What you need to do »
Tally the lines in the data below where the word "target" appears, and give the tally alone.

Stored data »
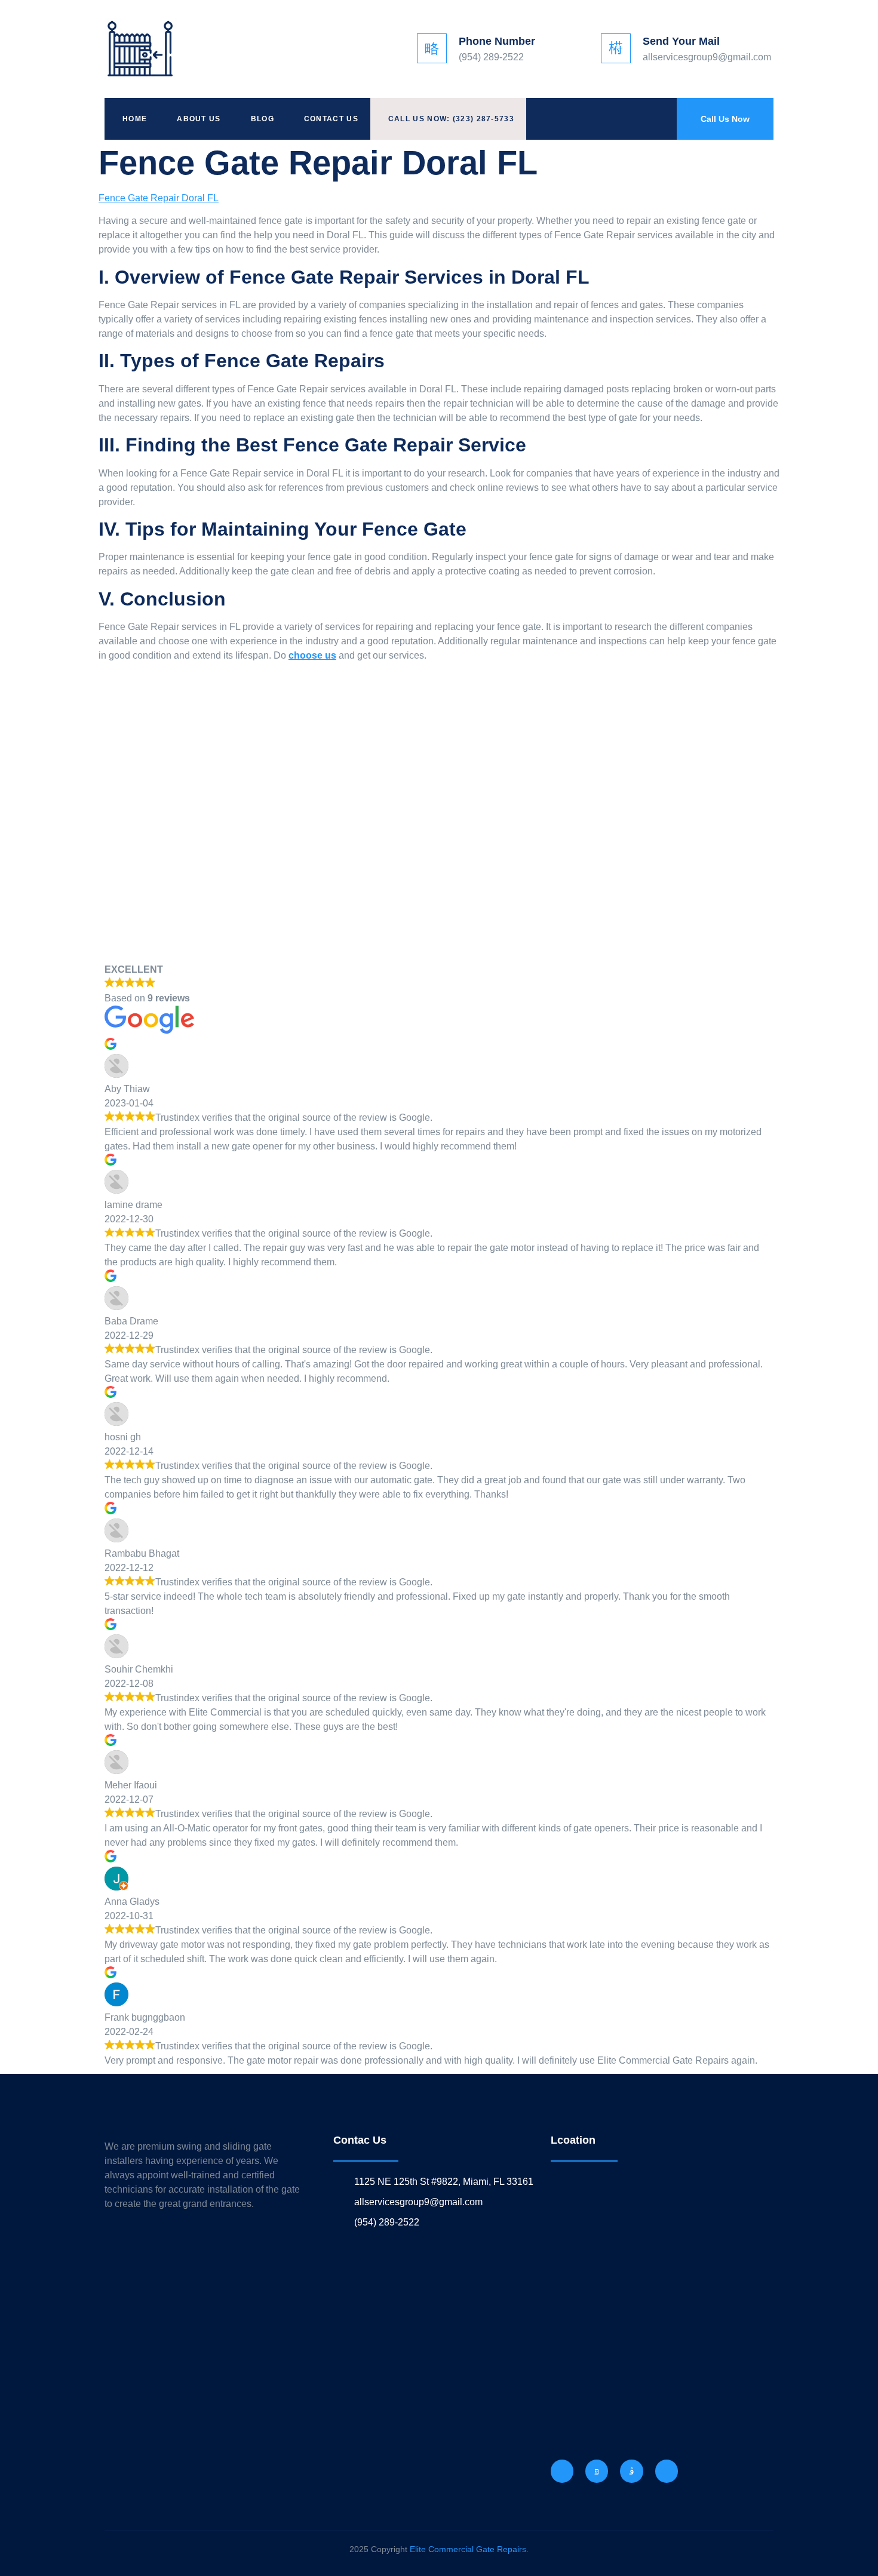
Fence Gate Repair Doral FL (159, 198)
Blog (262, 119)
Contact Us (331, 119)
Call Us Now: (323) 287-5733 (451, 119)
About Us (198, 119)
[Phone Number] (432, 48)
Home (134, 119)
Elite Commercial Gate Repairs (468, 2549)
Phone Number (497, 41)
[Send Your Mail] (616, 48)
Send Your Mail (681, 41)
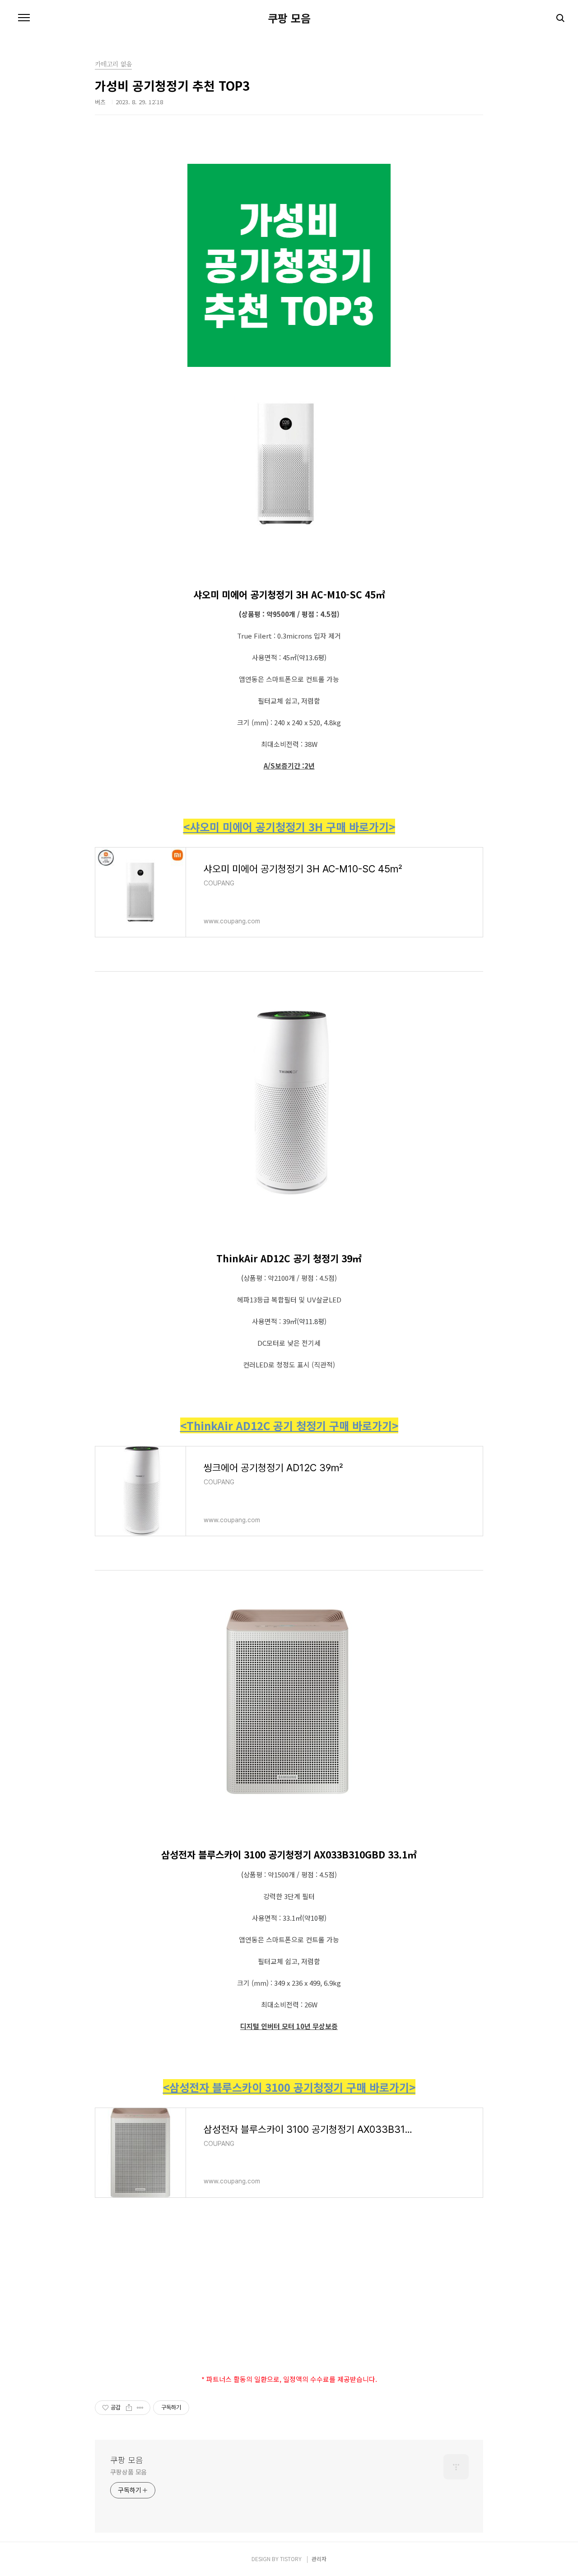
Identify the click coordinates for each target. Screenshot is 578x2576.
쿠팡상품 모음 (128, 2471)
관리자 (319, 2558)
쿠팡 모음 (289, 18)
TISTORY (291, 2558)
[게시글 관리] (140, 2407)
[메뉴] (24, 18)
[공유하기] (129, 2407)
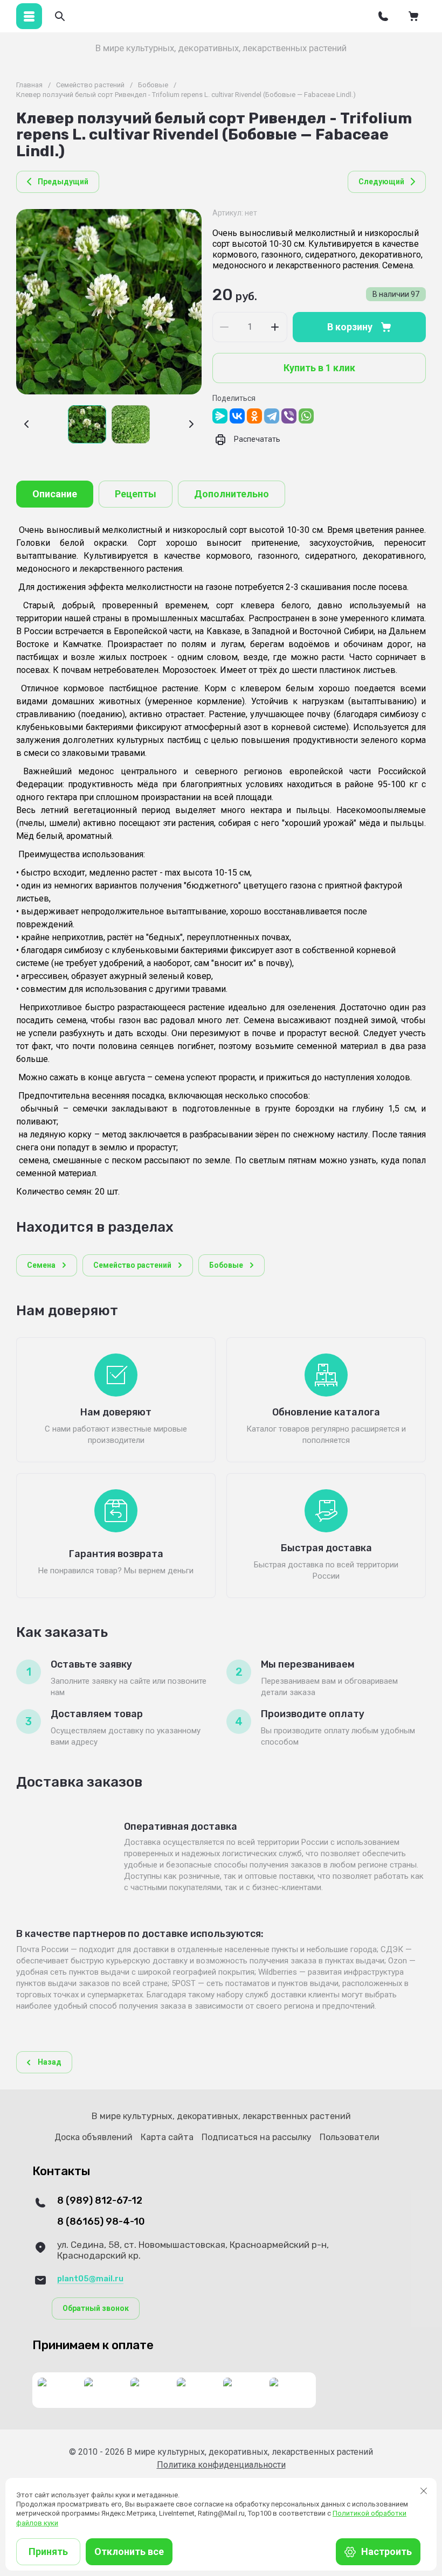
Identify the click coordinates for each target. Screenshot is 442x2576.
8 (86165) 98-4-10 (101, 2221)
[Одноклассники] (254, 415)
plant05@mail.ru (90, 2278)
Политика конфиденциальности (221, 2465)
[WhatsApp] (306, 415)
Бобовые (153, 85)
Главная (29, 85)
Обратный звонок (96, 2308)
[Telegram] (271, 415)
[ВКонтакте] (237, 415)
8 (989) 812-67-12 (99, 2200)
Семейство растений (90, 85)
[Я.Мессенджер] (219, 415)
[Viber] (288, 415)
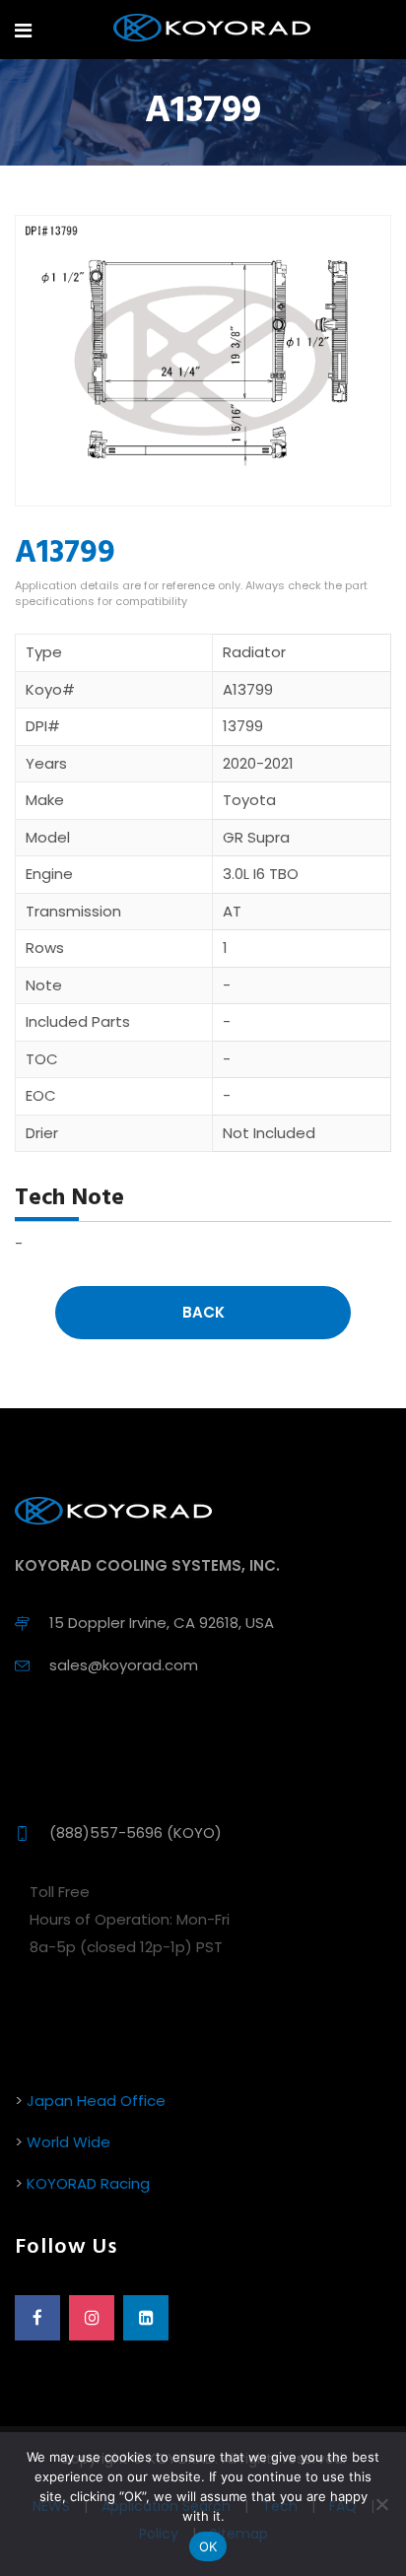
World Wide (68, 2142)
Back (203, 1312)
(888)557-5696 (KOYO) (135, 1832)
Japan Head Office (96, 2100)
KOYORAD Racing (88, 2183)
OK (208, 2546)
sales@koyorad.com (123, 1665)
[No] (381, 2504)
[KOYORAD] (211, 29)
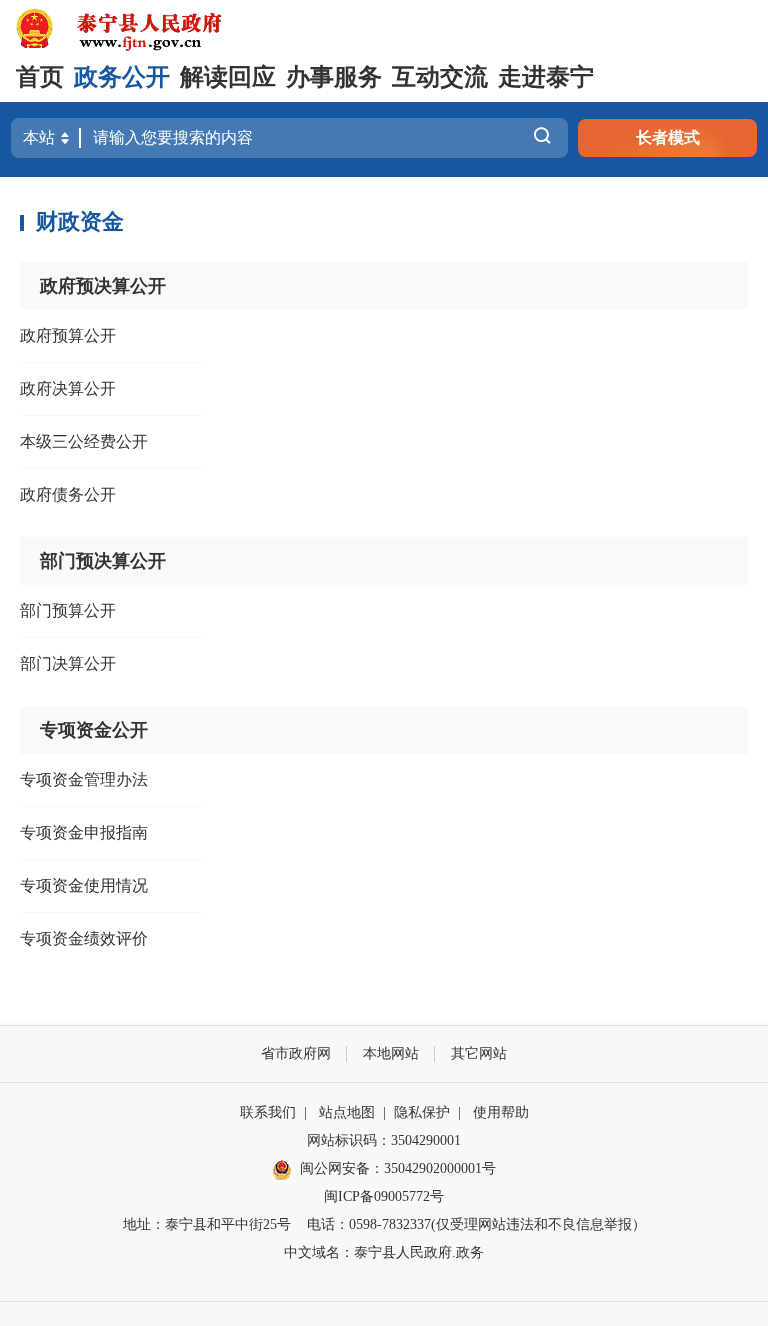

Task output »
2